Histórias da Medicina Portuguesa

No termo de uma vida de trabalho, todos temos histórias a contar. Vamos também aprendendo a ler a História de um modo pessoal. Este blogue pretende viver um pouco da minha experiência e muito dos nomes grandes que todos conhecemos. Nos pequenos textos que apresento, a investigação é superficial e as generalizações poderão ser todas discutidas. A ambição é limitada. Pretendo apenas entreter colegas despreocupados e (quem sabe?) despertar o interesse pela pesquisa mais aprofundada das questões que afloro.
Espero não estar a dar início a um projecto unipessoal. As portas de Histórias da Medicina estão abertas a todos os colegas que queiram colaborar com críticas, comentários ou artigos, venham eles da vivência de cada um ou das reflexões sobre as leituras que fizeram.

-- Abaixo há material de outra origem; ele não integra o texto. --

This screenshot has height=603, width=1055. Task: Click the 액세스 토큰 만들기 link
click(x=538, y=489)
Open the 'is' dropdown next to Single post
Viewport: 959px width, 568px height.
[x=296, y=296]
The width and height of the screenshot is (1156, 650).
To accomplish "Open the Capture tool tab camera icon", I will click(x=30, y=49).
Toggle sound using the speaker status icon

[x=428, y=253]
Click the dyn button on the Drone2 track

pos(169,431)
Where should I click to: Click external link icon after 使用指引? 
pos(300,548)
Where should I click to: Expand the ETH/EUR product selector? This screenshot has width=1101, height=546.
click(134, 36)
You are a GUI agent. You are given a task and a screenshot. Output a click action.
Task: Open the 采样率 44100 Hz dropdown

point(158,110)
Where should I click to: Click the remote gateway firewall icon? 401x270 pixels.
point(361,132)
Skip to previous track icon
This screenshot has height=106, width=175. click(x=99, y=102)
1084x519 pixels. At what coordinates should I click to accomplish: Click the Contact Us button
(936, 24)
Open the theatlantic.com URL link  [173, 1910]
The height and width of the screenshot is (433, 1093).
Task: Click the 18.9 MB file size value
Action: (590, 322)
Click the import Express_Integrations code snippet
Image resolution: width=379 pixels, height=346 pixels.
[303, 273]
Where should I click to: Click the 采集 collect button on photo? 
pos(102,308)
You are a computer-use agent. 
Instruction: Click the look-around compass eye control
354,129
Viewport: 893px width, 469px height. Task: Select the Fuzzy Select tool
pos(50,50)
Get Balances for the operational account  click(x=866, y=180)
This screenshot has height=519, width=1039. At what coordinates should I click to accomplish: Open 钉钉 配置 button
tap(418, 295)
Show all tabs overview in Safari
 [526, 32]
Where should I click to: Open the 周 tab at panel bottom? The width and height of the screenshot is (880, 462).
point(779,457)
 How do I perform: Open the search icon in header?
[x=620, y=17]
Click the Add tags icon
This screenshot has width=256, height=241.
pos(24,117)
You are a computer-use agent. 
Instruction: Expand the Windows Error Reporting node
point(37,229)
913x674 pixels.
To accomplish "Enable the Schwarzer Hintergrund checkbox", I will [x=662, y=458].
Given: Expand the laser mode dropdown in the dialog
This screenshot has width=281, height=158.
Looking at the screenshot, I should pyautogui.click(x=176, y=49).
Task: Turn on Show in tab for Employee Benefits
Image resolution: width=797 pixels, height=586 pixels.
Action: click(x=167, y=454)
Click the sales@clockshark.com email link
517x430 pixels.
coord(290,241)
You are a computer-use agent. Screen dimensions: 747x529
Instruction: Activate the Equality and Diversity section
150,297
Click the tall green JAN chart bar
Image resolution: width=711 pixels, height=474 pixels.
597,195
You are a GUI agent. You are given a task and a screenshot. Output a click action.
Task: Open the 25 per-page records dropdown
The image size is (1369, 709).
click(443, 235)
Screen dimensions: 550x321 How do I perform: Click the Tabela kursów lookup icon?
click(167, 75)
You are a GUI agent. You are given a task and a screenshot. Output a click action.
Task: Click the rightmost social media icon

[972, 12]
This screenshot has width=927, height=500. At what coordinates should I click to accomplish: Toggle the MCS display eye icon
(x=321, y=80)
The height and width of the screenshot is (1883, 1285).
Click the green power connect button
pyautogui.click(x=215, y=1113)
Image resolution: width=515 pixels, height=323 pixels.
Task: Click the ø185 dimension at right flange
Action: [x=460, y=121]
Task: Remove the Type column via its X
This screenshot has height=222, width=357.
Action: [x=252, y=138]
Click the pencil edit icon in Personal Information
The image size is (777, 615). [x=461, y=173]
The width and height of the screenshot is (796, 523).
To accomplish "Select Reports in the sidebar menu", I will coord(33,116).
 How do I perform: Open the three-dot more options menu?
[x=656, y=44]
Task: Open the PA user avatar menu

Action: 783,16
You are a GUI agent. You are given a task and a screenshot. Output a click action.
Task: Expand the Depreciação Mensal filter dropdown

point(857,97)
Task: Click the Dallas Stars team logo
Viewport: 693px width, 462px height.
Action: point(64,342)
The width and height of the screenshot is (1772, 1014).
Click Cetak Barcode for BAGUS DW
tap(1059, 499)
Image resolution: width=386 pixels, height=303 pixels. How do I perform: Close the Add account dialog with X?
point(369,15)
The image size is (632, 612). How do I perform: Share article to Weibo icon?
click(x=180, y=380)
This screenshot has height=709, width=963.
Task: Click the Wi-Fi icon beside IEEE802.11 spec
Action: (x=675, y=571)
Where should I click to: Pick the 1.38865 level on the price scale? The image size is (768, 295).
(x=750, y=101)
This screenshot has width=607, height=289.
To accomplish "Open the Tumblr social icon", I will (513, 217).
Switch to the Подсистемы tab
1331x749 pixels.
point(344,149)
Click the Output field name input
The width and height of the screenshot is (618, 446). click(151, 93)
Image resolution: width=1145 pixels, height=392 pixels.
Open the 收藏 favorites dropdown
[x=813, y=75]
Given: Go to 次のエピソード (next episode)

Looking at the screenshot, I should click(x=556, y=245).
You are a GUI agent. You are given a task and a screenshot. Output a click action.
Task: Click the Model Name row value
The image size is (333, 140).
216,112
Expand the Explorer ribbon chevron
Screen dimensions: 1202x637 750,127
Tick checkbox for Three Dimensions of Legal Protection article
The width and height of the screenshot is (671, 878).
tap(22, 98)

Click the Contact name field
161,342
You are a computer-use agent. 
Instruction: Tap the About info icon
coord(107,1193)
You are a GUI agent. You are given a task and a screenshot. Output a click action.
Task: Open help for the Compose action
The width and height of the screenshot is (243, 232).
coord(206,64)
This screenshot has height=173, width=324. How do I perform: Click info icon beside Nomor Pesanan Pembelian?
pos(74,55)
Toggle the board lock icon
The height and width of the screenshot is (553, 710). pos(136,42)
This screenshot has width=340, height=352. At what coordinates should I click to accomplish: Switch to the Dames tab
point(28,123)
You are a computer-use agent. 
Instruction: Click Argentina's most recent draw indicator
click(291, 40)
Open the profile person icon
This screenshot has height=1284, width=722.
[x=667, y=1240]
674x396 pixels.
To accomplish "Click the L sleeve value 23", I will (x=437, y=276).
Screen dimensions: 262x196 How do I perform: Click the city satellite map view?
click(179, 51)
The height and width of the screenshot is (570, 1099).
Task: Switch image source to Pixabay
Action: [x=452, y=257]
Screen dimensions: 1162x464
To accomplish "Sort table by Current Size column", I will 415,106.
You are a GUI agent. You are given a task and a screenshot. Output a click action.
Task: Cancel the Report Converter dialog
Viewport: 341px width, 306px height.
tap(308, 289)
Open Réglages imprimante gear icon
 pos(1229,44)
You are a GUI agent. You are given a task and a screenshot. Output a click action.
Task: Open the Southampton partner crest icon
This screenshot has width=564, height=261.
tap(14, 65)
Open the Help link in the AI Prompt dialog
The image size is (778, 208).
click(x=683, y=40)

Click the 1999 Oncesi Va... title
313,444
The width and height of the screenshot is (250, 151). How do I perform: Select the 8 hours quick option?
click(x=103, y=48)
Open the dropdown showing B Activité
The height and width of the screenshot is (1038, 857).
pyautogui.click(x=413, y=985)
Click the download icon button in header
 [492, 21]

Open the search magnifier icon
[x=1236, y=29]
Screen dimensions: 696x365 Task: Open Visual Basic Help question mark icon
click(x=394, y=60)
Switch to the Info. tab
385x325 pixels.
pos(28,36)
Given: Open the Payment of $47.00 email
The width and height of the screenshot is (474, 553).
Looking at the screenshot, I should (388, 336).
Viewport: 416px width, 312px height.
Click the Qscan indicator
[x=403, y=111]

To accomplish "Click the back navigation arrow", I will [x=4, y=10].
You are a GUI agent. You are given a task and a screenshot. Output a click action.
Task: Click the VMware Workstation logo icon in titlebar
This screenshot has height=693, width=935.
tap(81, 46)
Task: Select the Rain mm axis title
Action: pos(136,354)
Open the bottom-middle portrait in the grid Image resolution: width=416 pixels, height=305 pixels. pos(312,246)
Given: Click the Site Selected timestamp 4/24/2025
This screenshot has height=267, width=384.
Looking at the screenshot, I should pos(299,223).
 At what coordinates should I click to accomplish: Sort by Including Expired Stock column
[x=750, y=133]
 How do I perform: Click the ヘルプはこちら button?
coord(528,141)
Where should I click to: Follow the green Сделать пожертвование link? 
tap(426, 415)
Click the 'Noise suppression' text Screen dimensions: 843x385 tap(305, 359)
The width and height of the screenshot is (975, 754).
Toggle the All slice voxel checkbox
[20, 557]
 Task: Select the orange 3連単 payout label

sábado, 2 de fevereiro de 2019



RELAÇÃO MÉDICO-DOENTE


NA LITERATURA PORTUGUESA


  VIRGÍLIO FERREIRA




Virgílio Ferreira nasceu em Melo, na Serra da Estrela, em 1916, e morreu em Lisboa, em 1996. Chegou a frequentar o seminário do Fundão, mas acabou por se licenciar em Filologia Clássica, em Coimbra. Começou por aderir ao neorrealismo, porém depressa se deixou influenciar pelos existencialistas franceses André Malraux e Jean-Paul Sartre. O existencialismo já está bem patente na sua obra “Mudança”, de 1949.
Virgílio Ferreira escreveu 47 livros. É considerado um dos mais importantes romancistas portugueses do séc. XX, tendo ganho vários prémios de literatura. Foi, ainda, professor de Português e Latim em várias escolas do país.
Em “O nome da terra”, o escritor aborda a questão do consentimento informado. Na decisão da amputação da perna, o personagem, que fala na primeira pessoa, reclama ser ouvido. Considera que os médicos deram pouca importância à sua opinião. “Falam da minha perna com ela não fizesse parte de mim”. Sem o referir expressamente, o escritor deixa transparecer a falta de diálogo entre o médico e o doente.
Estou num quarto de hospital e o médico diz-me:
− Temos de lhe amputar a perna, como sabe. É coisa simples.
− Gostava de ver a minha perna depois.
− Mas é uma tolice. É uma coisa mórbida. Nem vai poder vê-la, ter a compreensão disso.
− Gostava.
Escreve, noutra página:
A gente chega ao fim, que é quando já não tem embalagem para haver mais futuro.
− E como é que começou?
Olhava a minha perna enquanto era minha e tinha uma pena triste.
Um dia fui fazer um eletrocardiograma e o médico perguntou-me?
− Não tem os dedos dos pés enegrecidos?
Que pergunta. Não tenho, doutor. Nunca tinha reparado mas disse não tenho, talvez para inclinar o destino a meu favor.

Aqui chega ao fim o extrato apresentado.